(Extracted data begins)

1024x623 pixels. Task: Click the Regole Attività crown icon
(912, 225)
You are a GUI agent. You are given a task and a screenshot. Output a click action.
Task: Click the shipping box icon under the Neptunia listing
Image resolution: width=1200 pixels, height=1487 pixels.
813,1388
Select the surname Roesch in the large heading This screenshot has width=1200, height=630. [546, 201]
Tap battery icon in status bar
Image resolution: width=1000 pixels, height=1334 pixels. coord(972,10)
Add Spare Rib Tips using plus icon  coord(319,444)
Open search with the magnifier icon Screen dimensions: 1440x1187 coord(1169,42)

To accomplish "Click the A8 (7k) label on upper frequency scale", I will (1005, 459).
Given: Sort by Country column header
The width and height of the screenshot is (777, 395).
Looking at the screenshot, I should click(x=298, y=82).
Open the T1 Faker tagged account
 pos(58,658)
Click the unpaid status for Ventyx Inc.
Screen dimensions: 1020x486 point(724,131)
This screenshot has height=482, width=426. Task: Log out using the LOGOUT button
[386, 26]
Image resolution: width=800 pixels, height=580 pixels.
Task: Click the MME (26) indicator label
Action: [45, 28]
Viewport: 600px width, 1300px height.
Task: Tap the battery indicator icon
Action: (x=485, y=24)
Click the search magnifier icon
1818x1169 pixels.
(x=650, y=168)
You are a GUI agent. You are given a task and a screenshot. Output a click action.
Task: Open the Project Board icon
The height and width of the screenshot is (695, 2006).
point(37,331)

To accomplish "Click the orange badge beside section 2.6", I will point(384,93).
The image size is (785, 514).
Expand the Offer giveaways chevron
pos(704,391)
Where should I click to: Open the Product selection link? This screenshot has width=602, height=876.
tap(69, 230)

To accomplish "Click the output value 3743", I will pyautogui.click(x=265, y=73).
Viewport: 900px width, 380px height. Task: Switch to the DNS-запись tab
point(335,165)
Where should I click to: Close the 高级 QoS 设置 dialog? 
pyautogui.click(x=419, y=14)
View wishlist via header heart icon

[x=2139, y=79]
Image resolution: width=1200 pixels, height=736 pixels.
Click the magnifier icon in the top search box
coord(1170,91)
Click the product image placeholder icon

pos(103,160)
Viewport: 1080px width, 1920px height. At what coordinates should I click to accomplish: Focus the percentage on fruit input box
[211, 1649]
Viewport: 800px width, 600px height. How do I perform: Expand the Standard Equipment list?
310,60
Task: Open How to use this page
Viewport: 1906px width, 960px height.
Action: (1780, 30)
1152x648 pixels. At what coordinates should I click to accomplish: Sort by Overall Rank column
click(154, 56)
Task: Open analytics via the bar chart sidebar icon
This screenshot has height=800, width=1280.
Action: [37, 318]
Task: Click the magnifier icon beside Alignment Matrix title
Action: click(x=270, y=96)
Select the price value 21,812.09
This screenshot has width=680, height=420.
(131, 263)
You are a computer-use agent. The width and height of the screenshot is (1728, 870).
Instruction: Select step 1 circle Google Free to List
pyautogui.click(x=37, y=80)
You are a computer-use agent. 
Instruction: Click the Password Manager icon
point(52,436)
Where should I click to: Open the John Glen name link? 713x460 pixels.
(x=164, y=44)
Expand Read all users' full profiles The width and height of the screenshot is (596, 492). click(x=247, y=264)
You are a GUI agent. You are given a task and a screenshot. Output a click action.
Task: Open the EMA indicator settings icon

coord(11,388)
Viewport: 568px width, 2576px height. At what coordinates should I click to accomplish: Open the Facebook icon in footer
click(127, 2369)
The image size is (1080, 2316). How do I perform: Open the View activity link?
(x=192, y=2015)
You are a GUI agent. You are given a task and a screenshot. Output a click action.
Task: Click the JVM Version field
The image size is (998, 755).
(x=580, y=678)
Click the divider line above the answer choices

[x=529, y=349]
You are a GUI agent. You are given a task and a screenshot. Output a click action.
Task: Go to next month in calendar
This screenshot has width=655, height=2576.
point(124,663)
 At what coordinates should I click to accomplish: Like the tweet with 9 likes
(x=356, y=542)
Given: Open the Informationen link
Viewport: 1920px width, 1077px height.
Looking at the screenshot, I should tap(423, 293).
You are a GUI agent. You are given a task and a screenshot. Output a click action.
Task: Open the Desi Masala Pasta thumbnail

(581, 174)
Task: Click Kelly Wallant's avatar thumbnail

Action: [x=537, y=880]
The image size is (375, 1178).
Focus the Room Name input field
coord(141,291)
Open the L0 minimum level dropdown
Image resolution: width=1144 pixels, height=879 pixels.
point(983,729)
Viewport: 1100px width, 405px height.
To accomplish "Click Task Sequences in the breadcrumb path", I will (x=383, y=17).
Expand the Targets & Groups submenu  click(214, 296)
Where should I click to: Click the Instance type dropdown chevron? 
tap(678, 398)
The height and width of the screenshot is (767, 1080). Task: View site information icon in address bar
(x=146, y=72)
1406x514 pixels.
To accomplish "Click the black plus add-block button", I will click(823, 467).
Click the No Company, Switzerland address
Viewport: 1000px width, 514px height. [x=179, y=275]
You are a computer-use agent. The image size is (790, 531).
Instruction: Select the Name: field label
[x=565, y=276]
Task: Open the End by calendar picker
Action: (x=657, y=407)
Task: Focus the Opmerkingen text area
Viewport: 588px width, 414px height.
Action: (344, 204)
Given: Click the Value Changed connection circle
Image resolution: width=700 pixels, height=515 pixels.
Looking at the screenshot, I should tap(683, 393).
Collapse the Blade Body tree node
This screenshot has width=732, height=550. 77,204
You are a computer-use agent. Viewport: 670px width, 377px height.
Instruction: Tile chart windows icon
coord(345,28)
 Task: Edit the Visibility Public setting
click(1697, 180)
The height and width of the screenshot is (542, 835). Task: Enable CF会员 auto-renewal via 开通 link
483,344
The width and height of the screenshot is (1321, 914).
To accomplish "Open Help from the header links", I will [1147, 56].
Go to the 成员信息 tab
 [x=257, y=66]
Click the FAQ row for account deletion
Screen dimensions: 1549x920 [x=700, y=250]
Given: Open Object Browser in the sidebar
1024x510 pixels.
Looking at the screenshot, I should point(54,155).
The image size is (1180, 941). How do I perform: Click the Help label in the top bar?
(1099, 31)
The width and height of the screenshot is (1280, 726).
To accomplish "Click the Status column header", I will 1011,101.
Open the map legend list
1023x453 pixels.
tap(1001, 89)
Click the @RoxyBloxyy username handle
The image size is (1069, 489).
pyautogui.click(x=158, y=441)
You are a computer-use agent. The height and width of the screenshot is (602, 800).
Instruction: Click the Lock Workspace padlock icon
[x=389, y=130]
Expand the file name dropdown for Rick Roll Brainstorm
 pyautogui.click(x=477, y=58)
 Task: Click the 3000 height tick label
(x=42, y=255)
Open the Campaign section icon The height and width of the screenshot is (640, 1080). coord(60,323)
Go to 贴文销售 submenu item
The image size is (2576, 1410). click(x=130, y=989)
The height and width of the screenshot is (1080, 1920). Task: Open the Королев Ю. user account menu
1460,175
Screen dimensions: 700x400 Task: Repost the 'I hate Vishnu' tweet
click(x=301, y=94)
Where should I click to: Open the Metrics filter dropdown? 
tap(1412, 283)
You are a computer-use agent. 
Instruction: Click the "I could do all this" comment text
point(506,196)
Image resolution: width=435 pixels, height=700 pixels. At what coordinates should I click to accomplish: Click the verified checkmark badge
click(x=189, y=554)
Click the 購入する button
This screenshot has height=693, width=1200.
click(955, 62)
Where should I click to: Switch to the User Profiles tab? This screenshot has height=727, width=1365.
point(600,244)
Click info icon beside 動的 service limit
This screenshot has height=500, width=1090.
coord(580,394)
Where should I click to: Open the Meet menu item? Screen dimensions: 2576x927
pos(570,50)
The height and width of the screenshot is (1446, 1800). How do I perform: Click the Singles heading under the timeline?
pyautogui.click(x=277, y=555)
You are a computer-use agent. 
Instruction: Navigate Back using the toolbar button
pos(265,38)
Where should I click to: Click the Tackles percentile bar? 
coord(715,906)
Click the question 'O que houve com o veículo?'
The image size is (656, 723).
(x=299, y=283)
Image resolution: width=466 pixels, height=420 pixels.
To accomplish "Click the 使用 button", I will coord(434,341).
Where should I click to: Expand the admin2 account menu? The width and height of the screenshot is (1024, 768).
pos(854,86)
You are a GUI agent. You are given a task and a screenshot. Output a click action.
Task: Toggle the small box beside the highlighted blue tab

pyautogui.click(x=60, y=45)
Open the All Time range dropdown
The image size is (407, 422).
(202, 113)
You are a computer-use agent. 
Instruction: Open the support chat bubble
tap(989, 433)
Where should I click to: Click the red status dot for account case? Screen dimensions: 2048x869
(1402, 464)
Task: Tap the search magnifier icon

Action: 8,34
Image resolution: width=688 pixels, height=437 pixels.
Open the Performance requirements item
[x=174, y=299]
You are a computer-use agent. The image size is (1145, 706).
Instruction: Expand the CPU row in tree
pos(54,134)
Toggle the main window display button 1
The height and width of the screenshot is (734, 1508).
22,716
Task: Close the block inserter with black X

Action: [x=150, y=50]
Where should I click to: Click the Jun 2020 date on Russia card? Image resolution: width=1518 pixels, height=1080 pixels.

(Extracted data ends)

Your objective:
Take the listing above from its first line through the line containing "Open search with", and transcribe that stretch exactly, with no other lines.

Solution to this problem:
1024x623 pixels. Task: Click the Regole Attività crown icon
(912, 225)
You are a GUI agent. You are given a task and a screenshot. Output a click action.
Task: Click the shipping box icon under the Neptunia listing
Image resolution: width=1200 pixels, height=1487 pixels.
813,1388
Select the surname Roesch in the large heading This screenshot has width=1200, height=630. [546, 201]
Tap battery icon in status bar
Image resolution: width=1000 pixels, height=1334 pixels. coord(972,10)
Add Spare Rib Tips using plus icon  coord(319,444)
Open search with the magnifier icon Screen dimensions: 1440x1187 coord(1169,42)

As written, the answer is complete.